Problem to work on: Since each line must match the original, copy out the records with no differences at all.

[Saved entries]
★ ★ ★

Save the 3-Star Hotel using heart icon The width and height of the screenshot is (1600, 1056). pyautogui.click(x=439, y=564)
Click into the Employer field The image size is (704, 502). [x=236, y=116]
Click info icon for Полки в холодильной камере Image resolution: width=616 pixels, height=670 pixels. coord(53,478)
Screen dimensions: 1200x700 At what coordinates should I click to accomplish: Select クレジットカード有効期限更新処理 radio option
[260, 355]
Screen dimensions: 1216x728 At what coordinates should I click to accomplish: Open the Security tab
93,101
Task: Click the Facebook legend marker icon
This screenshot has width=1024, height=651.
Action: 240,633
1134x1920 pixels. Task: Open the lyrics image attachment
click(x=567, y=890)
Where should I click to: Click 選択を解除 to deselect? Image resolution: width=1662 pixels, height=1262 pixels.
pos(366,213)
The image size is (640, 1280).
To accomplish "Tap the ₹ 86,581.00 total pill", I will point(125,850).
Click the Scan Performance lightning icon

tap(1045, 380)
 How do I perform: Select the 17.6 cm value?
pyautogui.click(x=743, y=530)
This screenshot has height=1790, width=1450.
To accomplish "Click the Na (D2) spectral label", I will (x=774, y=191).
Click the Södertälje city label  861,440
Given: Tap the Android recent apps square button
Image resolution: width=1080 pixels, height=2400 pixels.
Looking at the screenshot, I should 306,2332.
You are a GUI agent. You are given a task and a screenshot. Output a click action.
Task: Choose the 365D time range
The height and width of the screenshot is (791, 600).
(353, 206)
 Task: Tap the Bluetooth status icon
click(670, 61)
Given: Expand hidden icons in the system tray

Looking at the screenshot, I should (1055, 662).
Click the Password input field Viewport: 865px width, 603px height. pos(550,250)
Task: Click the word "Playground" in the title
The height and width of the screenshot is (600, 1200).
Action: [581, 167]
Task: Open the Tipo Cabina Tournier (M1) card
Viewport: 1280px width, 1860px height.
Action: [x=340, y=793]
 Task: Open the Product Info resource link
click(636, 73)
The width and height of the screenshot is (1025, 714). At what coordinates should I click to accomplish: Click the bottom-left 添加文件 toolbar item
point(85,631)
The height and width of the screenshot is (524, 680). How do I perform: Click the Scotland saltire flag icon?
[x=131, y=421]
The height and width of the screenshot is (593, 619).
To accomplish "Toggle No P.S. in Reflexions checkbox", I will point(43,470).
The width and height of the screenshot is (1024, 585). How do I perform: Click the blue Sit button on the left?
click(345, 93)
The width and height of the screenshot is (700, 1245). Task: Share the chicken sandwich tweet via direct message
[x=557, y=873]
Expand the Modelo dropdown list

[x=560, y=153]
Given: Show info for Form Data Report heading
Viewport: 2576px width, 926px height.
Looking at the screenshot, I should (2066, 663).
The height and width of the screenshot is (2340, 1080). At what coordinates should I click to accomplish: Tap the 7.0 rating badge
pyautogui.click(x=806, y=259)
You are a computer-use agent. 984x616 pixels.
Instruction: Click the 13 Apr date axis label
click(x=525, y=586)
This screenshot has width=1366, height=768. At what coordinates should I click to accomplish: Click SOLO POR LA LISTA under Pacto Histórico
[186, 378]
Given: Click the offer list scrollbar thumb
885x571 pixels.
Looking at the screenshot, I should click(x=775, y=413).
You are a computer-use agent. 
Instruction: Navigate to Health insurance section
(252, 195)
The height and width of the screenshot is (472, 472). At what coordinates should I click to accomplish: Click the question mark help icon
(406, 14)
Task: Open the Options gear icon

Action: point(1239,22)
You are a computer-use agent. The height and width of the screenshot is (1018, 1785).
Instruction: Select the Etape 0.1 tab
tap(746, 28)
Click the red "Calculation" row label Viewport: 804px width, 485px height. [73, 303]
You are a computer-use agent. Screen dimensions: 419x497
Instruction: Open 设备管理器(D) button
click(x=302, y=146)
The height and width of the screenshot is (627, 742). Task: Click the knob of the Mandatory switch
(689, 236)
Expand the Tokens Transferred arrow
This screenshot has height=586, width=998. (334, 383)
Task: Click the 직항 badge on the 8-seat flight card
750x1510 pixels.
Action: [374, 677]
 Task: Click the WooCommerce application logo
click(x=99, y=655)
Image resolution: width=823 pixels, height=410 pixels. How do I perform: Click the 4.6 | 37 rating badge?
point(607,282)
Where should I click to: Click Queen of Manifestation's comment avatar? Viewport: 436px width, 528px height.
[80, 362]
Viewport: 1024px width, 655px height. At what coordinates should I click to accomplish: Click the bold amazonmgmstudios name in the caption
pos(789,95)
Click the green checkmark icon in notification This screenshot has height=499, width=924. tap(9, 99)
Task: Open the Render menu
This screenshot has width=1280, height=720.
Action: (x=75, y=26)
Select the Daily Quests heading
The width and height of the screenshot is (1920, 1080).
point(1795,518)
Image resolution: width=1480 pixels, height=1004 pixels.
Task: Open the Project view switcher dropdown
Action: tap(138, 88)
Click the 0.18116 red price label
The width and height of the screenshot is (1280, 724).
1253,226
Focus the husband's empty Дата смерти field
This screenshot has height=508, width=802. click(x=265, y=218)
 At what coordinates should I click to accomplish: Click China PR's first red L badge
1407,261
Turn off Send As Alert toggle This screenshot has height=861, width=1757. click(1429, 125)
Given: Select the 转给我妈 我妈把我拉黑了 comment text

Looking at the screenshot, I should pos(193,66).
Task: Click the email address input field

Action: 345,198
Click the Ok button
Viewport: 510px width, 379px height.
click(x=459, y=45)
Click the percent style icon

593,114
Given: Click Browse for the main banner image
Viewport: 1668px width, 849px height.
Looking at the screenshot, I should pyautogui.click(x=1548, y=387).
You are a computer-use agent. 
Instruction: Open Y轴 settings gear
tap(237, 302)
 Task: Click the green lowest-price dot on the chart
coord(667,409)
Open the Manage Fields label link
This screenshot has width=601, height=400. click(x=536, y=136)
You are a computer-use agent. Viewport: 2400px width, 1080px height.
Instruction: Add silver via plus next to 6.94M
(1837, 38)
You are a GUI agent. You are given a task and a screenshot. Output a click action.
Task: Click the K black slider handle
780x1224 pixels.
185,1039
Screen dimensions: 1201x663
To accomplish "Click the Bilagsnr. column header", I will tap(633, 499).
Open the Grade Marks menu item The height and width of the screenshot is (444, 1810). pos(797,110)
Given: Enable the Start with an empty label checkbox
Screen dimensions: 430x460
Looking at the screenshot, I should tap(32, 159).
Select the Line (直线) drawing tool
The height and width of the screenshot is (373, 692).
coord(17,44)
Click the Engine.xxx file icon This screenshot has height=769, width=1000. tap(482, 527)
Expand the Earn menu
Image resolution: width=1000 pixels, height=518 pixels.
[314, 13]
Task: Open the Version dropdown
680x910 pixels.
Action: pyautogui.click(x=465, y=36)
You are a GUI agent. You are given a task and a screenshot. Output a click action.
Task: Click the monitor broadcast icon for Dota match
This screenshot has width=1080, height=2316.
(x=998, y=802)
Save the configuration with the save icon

★ ★ ★

Task response:
Save the 3-Star Hotel using heart icon The width and height of the screenshot is (1600, 1056). pyautogui.click(x=439, y=564)
Click into the Employer field The image size is (704, 502). [x=236, y=116]
Click info icon for Полки в холодильной камере Image resolution: width=616 pixels, height=670 pixels. coord(53,478)
Screen dimensions: 1200x700 At what coordinates should I click to accomplish: Select クレジットカード有効期限更新処理 radio option
[260, 355]
Screen dimensions: 1216x728 At what coordinates should I click to accomplish: Open the Security tab
93,101
Task: Click the Facebook legend marker icon
This screenshot has width=1024, height=651.
Action: 240,633
1134x1920 pixels. Task: Open the lyrics image attachment
click(x=567, y=890)
Where should I click to: Click 選択を解除 to deselect? Image resolution: width=1662 pixels, height=1262 pixels.
pos(366,213)
The image size is (640, 1280).
To accomplish "Tap the ₹ 86,581.00 total pill", I will point(125,850).
Click the Scan Performance lightning icon

tap(1045, 380)
 How do I perform: Select the 17.6 cm value?
pyautogui.click(x=743, y=530)
This screenshot has height=1790, width=1450.
To accomplish "Click the Na (D2) spectral label", I will (x=774, y=191).
Click the Södertälje city label  861,440
Given: Tap the Android recent apps square button
Image resolution: width=1080 pixels, height=2400 pixels.
Looking at the screenshot, I should 306,2332.
You are a GUI agent. You are given a task and a screenshot. Output a click action.
Task: Choose the 365D time range
The height and width of the screenshot is (791, 600).
(353, 206)
 Task: Tap the Bluetooth status icon
click(670, 61)
Given: Expand hidden icons in the system tray

Looking at the screenshot, I should (1055, 662).
Click the Password input field Viewport: 865px width, 603px height. pos(550,250)
Task: Click the word "Playground" in the title
The height and width of the screenshot is (600, 1200).
Action: [581, 167]
Task: Open the Tipo Cabina Tournier (M1) card
Viewport: 1280px width, 1860px height.
Action: [x=340, y=793]
 Task: Open the Product Info resource link
click(636, 73)
The width and height of the screenshot is (1025, 714). At what coordinates should I click to accomplish: Click the bottom-left 添加文件 toolbar item
point(85,631)
The height and width of the screenshot is (524, 680). How do I perform: Click the Scotland saltire flag icon?
[x=131, y=421]
The height and width of the screenshot is (593, 619).
To accomplish "Toggle No P.S. in Reflexions checkbox", I will point(43,470).
The width and height of the screenshot is (1024, 585). How do I perform: Click the blue Sit button on the left?
click(345, 93)
The width and height of the screenshot is (700, 1245). Task: Share the chicken sandwich tweet via direct message
[x=557, y=873]
Expand the Modelo dropdown list

[x=560, y=153]
Given: Show info for Form Data Report heading
Viewport: 2576px width, 926px height.
Looking at the screenshot, I should (2066, 663).
The height and width of the screenshot is (2340, 1080). At what coordinates should I click to accomplish: Tap the 7.0 rating badge
pyautogui.click(x=806, y=259)
You are a computer-use agent. 984x616 pixels.
Instruction: Click the 13 Apr date axis label
click(x=525, y=586)
This screenshot has width=1366, height=768. At what coordinates should I click to accomplish: Click SOLO POR LA LISTA under Pacto Histórico
[186, 378]
Given: Click the offer list scrollbar thumb
885x571 pixels.
Looking at the screenshot, I should click(x=775, y=413).
You are a computer-use agent. 
Instruction: Navigate to Health insurance section
(252, 195)
The height and width of the screenshot is (472, 472). At what coordinates should I click to accomplish: Click the question mark help icon
(406, 14)
Task: Open the Options gear icon

Action: point(1239,22)
You are a computer-use agent. The height and width of the screenshot is (1018, 1785).
Instruction: Select the Etape 0.1 tab
tap(746, 28)
Click the red "Calculation" row label Viewport: 804px width, 485px height. [73, 303]
You are a computer-use agent. Screen dimensions: 419x497
Instruction: Open 设备管理器(D) button
click(x=302, y=146)
The height and width of the screenshot is (627, 742). Task: Click the knob of the Mandatory switch
(689, 236)
Expand the Tokens Transferred arrow
This screenshot has height=586, width=998. (334, 383)
Task: Click the 직항 badge on the 8-seat flight card
750x1510 pixels.
Action: [374, 677]
 Task: Click the WooCommerce application logo
click(x=99, y=655)
Image resolution: width=823 pixels, height=410 pixels. How do I perform: Click the 4.6 | 37 rating badge?
point(607,282)
Where should I click to: Click Queen of Manifestation's comment avatar? Viewport: 436px width, 528px height.
[80, 362]
Viewport: 1024px width, 655px height. At what coordinates should I click to accomplish: Click the bold amazonmgmstudios name in the caption
pos(789,95)
Click the green checkmark icon in notification This screenshot has height=499, width=924. tap(9, 99)
Task: Open the Render menu
This screenshot has width=1280, height=720.
Action: (x=75, y=26)
Select the Daily Quests heading
The width and height of the screenshot is (1920, 1080).
point(1795,518)
Image resolution: width=1480 pixels, height=1004 pixels.
Task: Open the Project view switcher dropdown
Action: tap(138, 88)
Click the 0.18116 red price label
The width and height of the screenshot is (1280, 724).
1253,226
Focus the husband's empty Дата смерти field
This screenshot has height=508, width=802. click(x=265, y=218)
 At what coordinates should I click to accomplish: Click China PR's first red L badge
1407,261
Turn off Send As Alert toggle This screenshot has height=861, width=1757. click(1429, 125)
Given: Select the 转给我妈 我妈把我拉黑了 comment text

Looking at the screenshot, I should pos(193,66).
Task: Click the email address input field

Action: 345,198
Click the Ok button
Viewport: 510px width, 379px height.
click(x=459, y=45)
Click the percent style icon

593,114
Given: Click Browse for the main banner image
Viewport: 1668px width, 849px height.
Looking at the screenshot, I should pyautogui.click(x=1548, y=387).
You are a computer-use agent. 
Instruction: Open Y轴 settings gear
tap(237, 302)
 Task: Click the green lowest-price dot on the chart
coord(667,409)
Open the Manage Fields label link
This screenshot has width=601, height=400. click(x=536, y=136)
You are a computer-use agent. Viewport: 2400px width, 1080px height.
Instruction: Add silver via plus next to 6.94M
(1837, 38)
You are a GUI agent. You are given a task and a screenshot. Output a click action.
Task: Click the K black slider handle
780x1224 pixels.
185,1039
Screen dimensions: 1201x663
To accomplish "Click the Bilagsnr. column header", I will tap(633, 499).
Open the Grade Marks menu item The height and width of the screenshot is (444, 1810). pos(797,110)
Given: Enable the Start with an empty label checkbox
Screen dimensions: 430x460
Looking at the screenshot, I should tap(32, 159).
Select the Line (直线) drawing tool
The height and width of the screenshot is (373, 692).
coord(17,44)
Click the Engine.xxx file icon This screenshot has height=769, width=1000. tap(482, 527)
Expand the Earn menu
Image resolution: width=1000 pixels, height=518 pixels.
[314, 13]
Task: Open the Version dropdown
680x910 pixels.
Action: pyautogui.click(x=465, y=36)
You are a GUI agent. You are given a task and a screenshot. Output a click action.
Task: Click the monitor broadcast icon for Dota match
This screenshot has width=1080, height=2316.
(x=998, y=802)
Save the configuration with the save icon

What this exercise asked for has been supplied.